Dissecting the latest projections, the current account — a component of BOP that covers both merchandise and services trade — is forecast to post a surplus of $10 billion in 2020, bigger than $9.1 billion excess projected previously. But it would be narrower than the $13 billion current account surplus last year, something that analysts at Fitch Solutions believe could slightly weaken the peso.

“As the current account flips from surplus to deficit over the coming quarters, we expect the peso to modestly depreciate, with downside pressures somewhat offset by central bank policies and rebounding growth,” Fitch Solutions said in an e-mailed commentary.

Elsewhere, foreign direct investments, which sank to a 5-year low of $6.5 billion in 2020, are seen recovering to $7.5 billion this year, lower than the BSP’s initial forecast of $7.8 billion.
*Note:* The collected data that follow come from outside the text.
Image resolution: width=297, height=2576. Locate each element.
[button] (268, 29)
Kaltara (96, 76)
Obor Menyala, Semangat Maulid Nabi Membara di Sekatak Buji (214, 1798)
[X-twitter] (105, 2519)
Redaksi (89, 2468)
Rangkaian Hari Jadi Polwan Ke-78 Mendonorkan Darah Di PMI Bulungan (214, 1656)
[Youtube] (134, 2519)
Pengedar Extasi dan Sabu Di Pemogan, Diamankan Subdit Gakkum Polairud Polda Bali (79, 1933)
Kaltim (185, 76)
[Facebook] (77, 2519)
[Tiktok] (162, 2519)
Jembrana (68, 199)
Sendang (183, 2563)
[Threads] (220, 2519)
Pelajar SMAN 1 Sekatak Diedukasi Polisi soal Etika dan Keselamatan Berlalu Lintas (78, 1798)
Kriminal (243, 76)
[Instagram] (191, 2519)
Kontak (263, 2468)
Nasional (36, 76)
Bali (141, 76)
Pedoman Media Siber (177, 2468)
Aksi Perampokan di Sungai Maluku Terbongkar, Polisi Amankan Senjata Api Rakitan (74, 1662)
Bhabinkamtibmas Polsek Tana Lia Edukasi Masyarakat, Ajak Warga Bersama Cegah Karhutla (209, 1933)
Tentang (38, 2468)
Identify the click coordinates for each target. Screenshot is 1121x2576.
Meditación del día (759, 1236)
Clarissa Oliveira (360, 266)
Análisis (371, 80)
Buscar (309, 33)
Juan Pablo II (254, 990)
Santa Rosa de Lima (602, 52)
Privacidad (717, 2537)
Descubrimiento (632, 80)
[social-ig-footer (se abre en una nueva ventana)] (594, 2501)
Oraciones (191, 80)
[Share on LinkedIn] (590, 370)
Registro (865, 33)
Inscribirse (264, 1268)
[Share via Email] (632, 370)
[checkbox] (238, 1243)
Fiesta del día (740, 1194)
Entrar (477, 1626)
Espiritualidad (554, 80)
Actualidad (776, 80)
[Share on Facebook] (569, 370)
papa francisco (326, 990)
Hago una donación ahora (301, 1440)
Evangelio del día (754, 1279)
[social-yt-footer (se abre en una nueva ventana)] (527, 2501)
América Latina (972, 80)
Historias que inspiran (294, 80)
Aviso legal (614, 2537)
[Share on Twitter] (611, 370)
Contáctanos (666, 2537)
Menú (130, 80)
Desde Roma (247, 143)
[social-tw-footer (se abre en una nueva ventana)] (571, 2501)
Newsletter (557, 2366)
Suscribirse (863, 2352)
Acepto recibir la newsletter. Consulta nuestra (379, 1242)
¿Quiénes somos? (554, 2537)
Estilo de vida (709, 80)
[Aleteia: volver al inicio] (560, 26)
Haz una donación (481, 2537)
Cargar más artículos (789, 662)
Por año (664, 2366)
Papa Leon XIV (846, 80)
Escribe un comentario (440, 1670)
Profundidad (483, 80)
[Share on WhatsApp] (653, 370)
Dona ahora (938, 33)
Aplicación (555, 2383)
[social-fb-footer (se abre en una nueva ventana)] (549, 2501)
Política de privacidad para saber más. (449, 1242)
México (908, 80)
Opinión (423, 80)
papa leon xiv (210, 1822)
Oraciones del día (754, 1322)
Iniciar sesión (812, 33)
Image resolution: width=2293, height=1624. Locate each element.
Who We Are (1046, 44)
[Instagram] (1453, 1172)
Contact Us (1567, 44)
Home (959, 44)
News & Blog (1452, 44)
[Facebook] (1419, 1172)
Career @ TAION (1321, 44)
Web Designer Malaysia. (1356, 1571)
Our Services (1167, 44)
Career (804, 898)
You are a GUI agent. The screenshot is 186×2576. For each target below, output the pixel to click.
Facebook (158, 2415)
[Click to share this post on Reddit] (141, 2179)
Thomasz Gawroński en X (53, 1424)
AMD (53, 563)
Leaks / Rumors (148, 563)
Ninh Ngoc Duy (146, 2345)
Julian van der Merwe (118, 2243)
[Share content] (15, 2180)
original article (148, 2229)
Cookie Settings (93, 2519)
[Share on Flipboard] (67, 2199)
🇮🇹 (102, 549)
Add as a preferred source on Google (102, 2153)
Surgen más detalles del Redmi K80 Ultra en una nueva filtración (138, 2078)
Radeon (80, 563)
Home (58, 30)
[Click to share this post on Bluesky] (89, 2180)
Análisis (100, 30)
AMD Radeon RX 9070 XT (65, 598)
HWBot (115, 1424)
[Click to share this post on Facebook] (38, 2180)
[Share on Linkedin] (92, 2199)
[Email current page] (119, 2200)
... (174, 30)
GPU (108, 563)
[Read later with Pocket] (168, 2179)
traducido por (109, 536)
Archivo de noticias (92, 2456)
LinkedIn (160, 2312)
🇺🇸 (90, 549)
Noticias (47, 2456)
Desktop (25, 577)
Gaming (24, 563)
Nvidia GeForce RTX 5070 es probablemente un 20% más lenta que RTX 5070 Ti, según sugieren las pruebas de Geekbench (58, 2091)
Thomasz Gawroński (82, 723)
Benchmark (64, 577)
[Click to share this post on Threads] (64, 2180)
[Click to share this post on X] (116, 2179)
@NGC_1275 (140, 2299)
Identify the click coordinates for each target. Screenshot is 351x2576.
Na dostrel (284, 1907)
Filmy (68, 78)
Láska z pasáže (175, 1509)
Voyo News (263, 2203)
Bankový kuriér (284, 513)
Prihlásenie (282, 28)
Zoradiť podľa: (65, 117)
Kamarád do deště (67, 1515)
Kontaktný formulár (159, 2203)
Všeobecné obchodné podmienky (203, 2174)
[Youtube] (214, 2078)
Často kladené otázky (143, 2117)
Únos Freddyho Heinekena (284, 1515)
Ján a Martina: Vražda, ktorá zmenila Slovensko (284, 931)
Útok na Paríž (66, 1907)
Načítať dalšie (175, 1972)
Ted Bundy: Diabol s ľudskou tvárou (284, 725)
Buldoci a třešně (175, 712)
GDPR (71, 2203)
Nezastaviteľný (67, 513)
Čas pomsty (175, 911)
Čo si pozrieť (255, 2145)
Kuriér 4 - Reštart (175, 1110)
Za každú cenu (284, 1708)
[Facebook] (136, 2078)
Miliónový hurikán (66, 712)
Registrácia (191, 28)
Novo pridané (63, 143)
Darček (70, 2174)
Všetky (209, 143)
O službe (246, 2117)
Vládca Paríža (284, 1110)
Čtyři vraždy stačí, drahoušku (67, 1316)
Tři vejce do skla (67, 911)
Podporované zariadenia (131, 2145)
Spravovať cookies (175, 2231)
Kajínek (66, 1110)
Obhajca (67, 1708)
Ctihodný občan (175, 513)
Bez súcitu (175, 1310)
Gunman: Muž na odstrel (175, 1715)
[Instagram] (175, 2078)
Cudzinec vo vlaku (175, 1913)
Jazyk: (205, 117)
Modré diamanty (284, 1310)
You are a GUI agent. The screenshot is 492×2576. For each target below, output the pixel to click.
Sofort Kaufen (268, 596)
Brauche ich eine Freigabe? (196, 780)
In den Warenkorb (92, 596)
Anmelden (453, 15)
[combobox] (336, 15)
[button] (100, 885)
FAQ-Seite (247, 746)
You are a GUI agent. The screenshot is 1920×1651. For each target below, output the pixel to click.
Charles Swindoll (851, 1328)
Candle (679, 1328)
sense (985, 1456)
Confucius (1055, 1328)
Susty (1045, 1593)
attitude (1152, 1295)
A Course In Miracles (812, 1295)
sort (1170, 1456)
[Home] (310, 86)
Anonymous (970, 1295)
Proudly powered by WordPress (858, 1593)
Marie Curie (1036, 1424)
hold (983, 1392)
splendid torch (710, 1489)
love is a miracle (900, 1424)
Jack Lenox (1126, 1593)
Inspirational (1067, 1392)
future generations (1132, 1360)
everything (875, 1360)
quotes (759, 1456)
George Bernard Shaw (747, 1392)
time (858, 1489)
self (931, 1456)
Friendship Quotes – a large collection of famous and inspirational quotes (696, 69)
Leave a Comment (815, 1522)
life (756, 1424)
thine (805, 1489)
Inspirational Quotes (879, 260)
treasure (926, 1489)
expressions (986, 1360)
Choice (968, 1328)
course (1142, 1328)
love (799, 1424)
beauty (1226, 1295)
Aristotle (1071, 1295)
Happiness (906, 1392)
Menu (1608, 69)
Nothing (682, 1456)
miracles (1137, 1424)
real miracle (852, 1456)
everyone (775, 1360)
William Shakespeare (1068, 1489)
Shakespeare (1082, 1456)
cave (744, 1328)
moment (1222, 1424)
In 2022, FDIs are projected to hit $8.5 billion, smaller than the old forecast of $8.8 billion.

From an 11.3% contraction last year, exports are seen growing 10% annually in 2021, better than the March forecast of 8%. Imports, meanwhile, are expected to reverse last year’s 22.9% slump and grow 12%, unchanged from the previous projection. Exports and imports would likely ease their growth to 6% and 10%, respectively, in 2022, the BSP said.

Receipts from business process outsourcing and cash remittances would grow 5% and 4%, respectively, this year and the next. Once reliable dollar sources, remittances and BPO earnings dipped 0.8% and 1.3%, respectively, in 2020.

Tourism is also expected to gain ground. From a massive 79.5% annual slump in 2020 income, tourist receipts are seen to grow 15% this year and a faster 25% in 2022.